CONSIGNE 1
Reproduisez fidèlement le passage du récit sur la fabrication du fourreau en cuir, depuis "Pour pallier au" jusqu'à "les premiers points!" inclus.
CONSIGNE 2
Poursuivez le récit sur la fabrication du fourreau en cuir en reprenant juste après sa dernière phrase.

Fort de cette capacité d'adaptation qui est la mienne, je change mon fusil d'épaule, coupe la languette à la base et prévois un trou sur le côté opposé pour y fixer une lanière de transport.

Le marquage

Autant j'ai presque réussi à marquer une ligne de couture suivant à peu près le rebord de ma pièce, autant le marquage des points à la fourchette est parti en cacahuète. Les dents de mon outil de précision n'étant pas espacées d'une manière parfaitement régulière, je m'aperçois rapidement que mes empreintes ne sont pas parfaitement équidistantes.

Boarf, je corrigerai les écarts lors du perçage.

Le perçage... enfin le début

Sur les conseils de mon maître de stage, je me dirige vers la perceuse à colonne pour faire des trous bien droits...

...Sauf que mon fourreau étant relativement étroit et le cuir particulièrement récalcitrant à se replier sur lui même, j'ai toutes les peines du monde à placer les deux couches de 3mm PLUS un martyr de la même épaisseur (pour que le fil de la lame n'aille pas appuyer directement sur les coutures) verticalement sous mon alène, montée pour l'occasion dans le mandrin.

Au bout de cinq trous, mon appareil est parti complètement en cacahuète et les trous, s'ils rentrent bien le long de ma ligne de couture, ressortent de l'autre côté au petit bonheur la chance. Il faut dire qu'avec pratiquement 1cm d'épaisseur à percer et un cuir qui refuse catégoriquement de rester bien à plat, je ne mets pas toutes les chances de mon côté.

Pour pallier au plus urgent, je décide de commencer à coudre les premiers points histoire de bien caler tout ça.

La couture... enfin de début

Et c'est parti pour les premiers points!

En dépit du bon sens et au risque de me faire conspuer par l'ensemble de la communauté coutelière, je reste sur l'idée d'utiliser une alène automatique pour faire des points droits. J'ai bien entendu l'argument disant que toute ma couture foutra le camp si un seul point me lâche, aussi je prévois d'assurer ces derniers avec un double nœud.

Sauf que putain, il faut un BAC+12 pour utiliser ce machin. Je dois m'y reprendre à trois fois pour passer mon premier point et éviter de faire des nœuds insolubles avec mon fil, façon casse-tête. A peine je pense avoir commencé à comprendre le truc, je dois déjà percer mes prochains points et faire une pause pour le diner.

Perçage et couture en alternance

A l'issue d'une dizaine de points passablement dégueulasses (notamment toute une série de boucles que j'omets de faire revenir dans l'épaisseur du cuir pour les protéger), je trouve un rythme confortable: trois trous avec un forêt de 2mm, trois points avec mon alène automatique. De fil en aiguille (et c'est bien la première fois que j'utilise cette expression au sens propre!) j'arrive bientôt au bout de mon ouvrage, juste à temps car mes doigts étaient sur le point de rendre l'âme.

DONNÉES FOURNIES
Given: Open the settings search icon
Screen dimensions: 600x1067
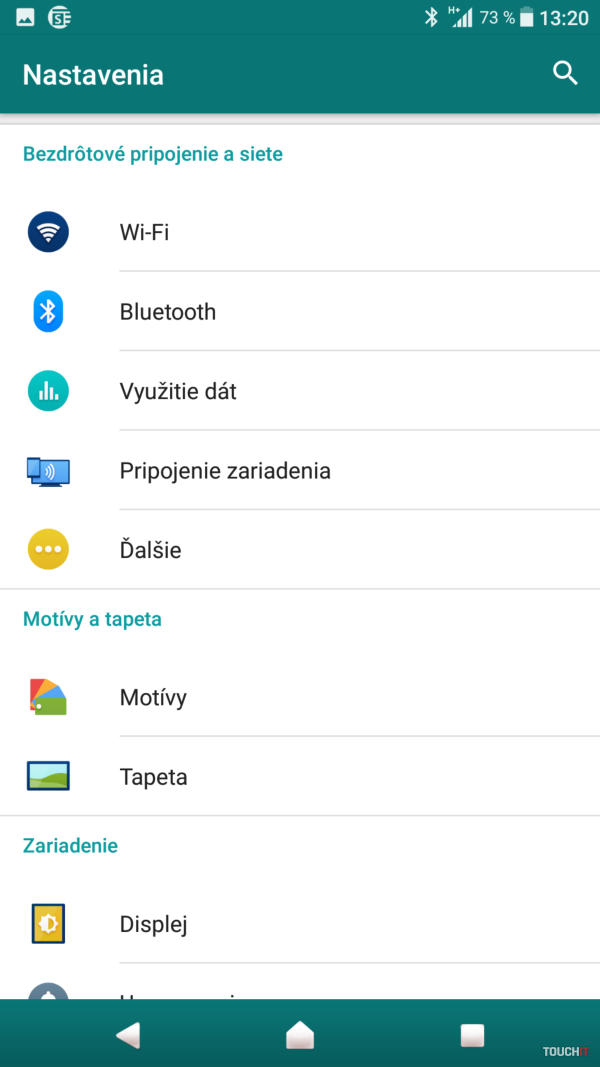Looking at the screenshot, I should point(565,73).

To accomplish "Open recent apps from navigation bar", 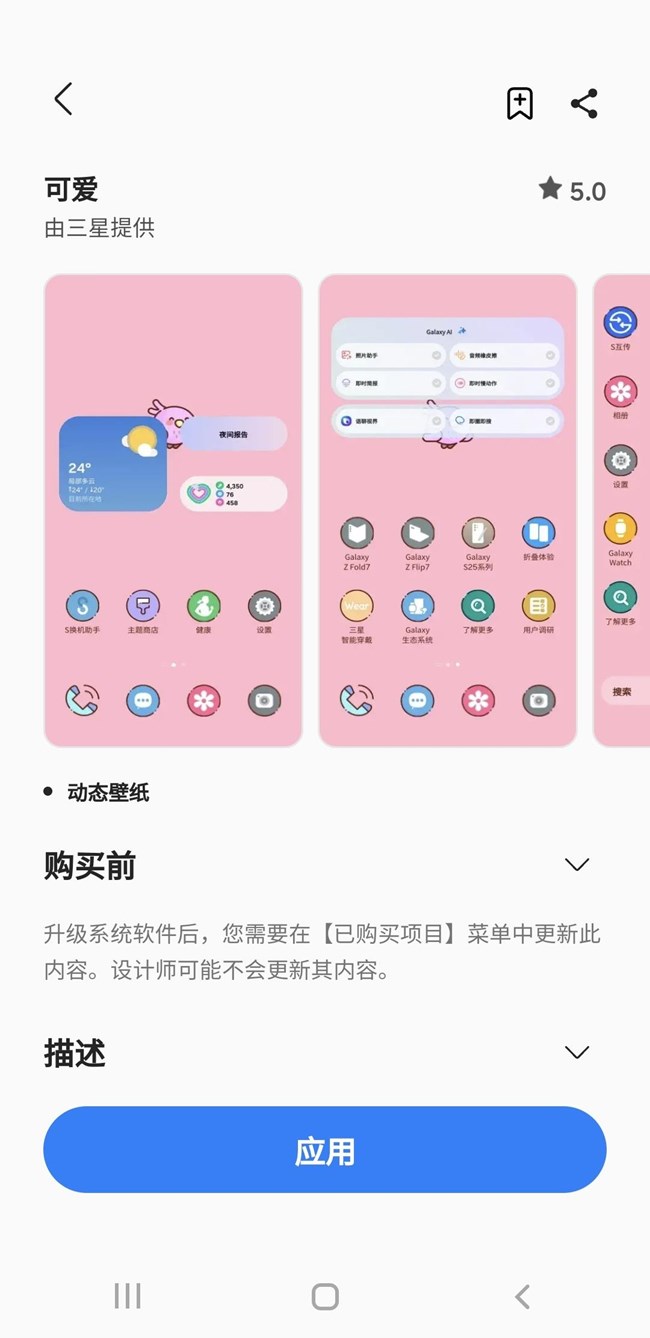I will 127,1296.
...
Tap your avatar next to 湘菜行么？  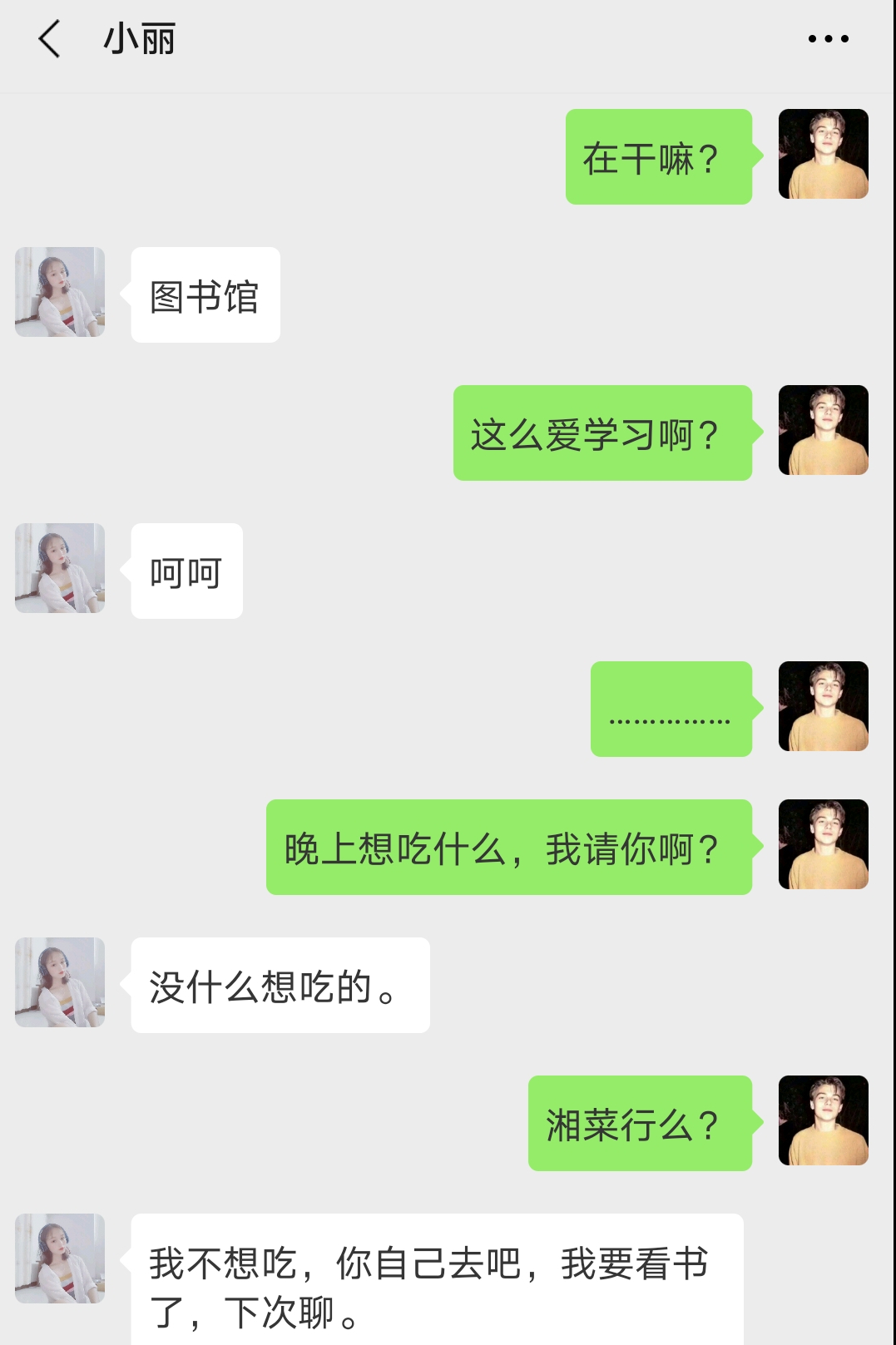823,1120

RÉPONSE ATTENDUE 1
Pour pallier au plus urgent, je décide de commencer à coudre les premiers points histoire de bien caler tout ça.

La couture... enfin de début

Et c'est parti pour les premiers points!

RÉPONSE ATTENDUE 2
Séance de Mako-moulage

"Tu le passes à l'eau chaude, mais pas trop longtemps, et puis tu lui donne une belle forme..."

Ouais, dit comme ça, ça a l'air simple. Mais en pratique, je fais ça comment? Il est 23h, je me vois mal envoyer un texto pour demander plus d'infos. Du coup ça sera sous le robinet avec le mitigeur bloqué sur la gauche. En espérant ne pas noyer mon cuir, je lui fais faire des allers retours sous le filet d'eau fumante jusqu'à ce qu'il me semble disposé à prendre une forme.

Je pince le fourreau tout le long de la lame et m'efforce de lui faire épouser le profil du manche, les choses ne se passent pas trop mal mais j'ai quand même l'impression d'avoir noyé mon cuir. Il sera quitte pour passer la nuit à sécher.

Et le meilleur pour la fin

Dès le lendemain midi (nan parce que je bosse un peu aussi le matin, faut pas déconner) j'entreprends de traiter mon bel étui à la cire d'abeille...

Voilà voilà.

Sauf que pour l'instant, la cire d'abeille ressemble à une plaquette de beurre qui n'a pas l'air décidée à se ramollir et encore moins à s'étaler... DE LA CHALEUR! Il faut que fasse fondre le bazar! Je découpe donc un petit carré que je place dans une casserole pour liquéfier la précieuse matière organique.

L'auteur a l'immense douleur de vous faire part du décès de sa casserole "Cassy".

Ils ont partagé de belles années ensemble depuis qu'il l'a adopté peu après s'être installé dans son premier appartement. Hélas, elle nous a quitté brutalement à la suite d'un terrible accident de cuisson, étouffée sous une impitoyable couche de cire brûlée.

Cassy, nous ne t'oublierons jamais.

Après avoir  enduit le fond de ma casserole d'une fine couche de cire brûlée dont je ne suis pas sûr de pouvoir un jour me débarrasser, je réussis à obtenir suffisamment du précieux liquide pour traiter mon cuir. Sauf qu'à peine imbibé sur le papier essuie-tout que j'avais prévu pour l'étaler, celui-ci se solidifie.

Je change donc mon fusil d'épaule et tente de verser la cire liquide directement sur l'étui. Celle-ci forme dès son atterrissage de belles gouttes de cire solide qui n'ont pas l'air davantage décidée à pénétrer le cuir. A court d'options, je passe mon étui moucheté de gouttes de cire solide directement sur la flamme de la gazinière.

Enfin, la cire se liquéfie à nouveau et semble pénétrer le cuir, qui de son côté brunit dangereusement sous l'effet de la chaleur. Je prie pour que mes fils ne crament pas et renouvelle l'opération jusqu'à ce qu'une combinaison de chauffes et d'essuyages fasse disparaître les plus grosses traces de cire excédentaire.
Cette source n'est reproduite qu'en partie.